The appellate court also took the employer’s counsel to task for violating his ethical obligations under Rule of Professional Conduct 4.4(b), which provides that in the course of a representation, “[a] lawyer who receives a document and has reasonable cause to believe that the document was inadvertently sent shall not read the document or, if he or she has begun to do so, shall stop reading the document, promptly notify the sender, and return the document to the sender.” The court found that by reading and using the subject emails, despite their apparent attorney-client privilege implications, counsel had violated the rule. Id. at **9-10. The court remanded for consideration by the Chancery Court, which was presiding over a related litigation between the same parties, whether the employer’s counsel should be disqualified, stating that the content of the emails and the inevitability of the discovery of facts contained therein through other means of discovery should control the outcome. Id. at *10. The appellate court bypassed the trial court on this issue out of concern that its “commitment to the determination . . . previously made on the issues” overturned in the opinion might be of influence. Id.

Conclusion

Stengart reaffirms the importance of clarity in the writing and implementation of policies governing employee Internet use on work computers. While the law on this issue remains unsettled (and even unaddressed in many states), it is clear that employers should take care to draft such policies to unambiguously communicate to employees the specific conduct to which they apply in order to maximize the likelihood that they will be enforced by courts. Additionally, the Stengart decision encourages employers wishing to restrict employee Internet use to enumerate prohibited uses in policies where possible, so as to avoid any ambiguity with respect to permissible employee conduct, and to assist courts in interpreting employers’ legitimate business interests in maintaining the policy.

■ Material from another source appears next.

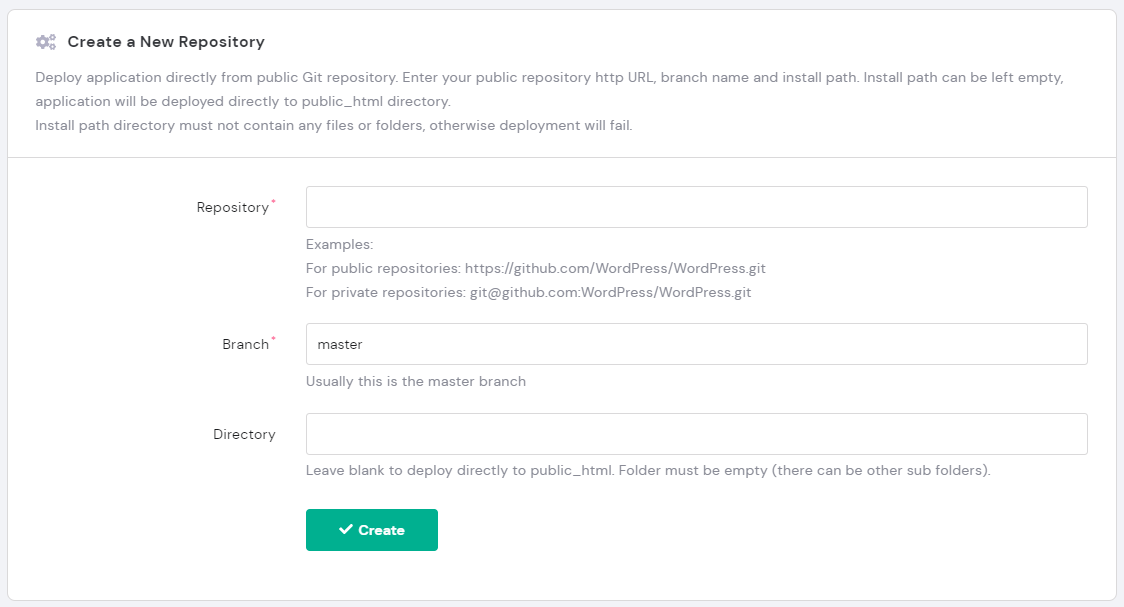Click the red asterisk next to Repository
Image resolution: width=1124 pixels, height=607 pixels.
click(x=274, y=203)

Finally, the Appellate Division’s decision in Stengart makes clear that absent an employer’s legitimate business interest in accessing personal employee emails, an employee’s awareness of a blanket provision in an electronic communications policy or employee handbook that all emails and Internet use on a work computer belong to the employer may not be enough to constitute a waiver of the employee’s privacy. Furthermore, unless a compelling business interest exists, such a company policy may not trump the attorney-client privilege.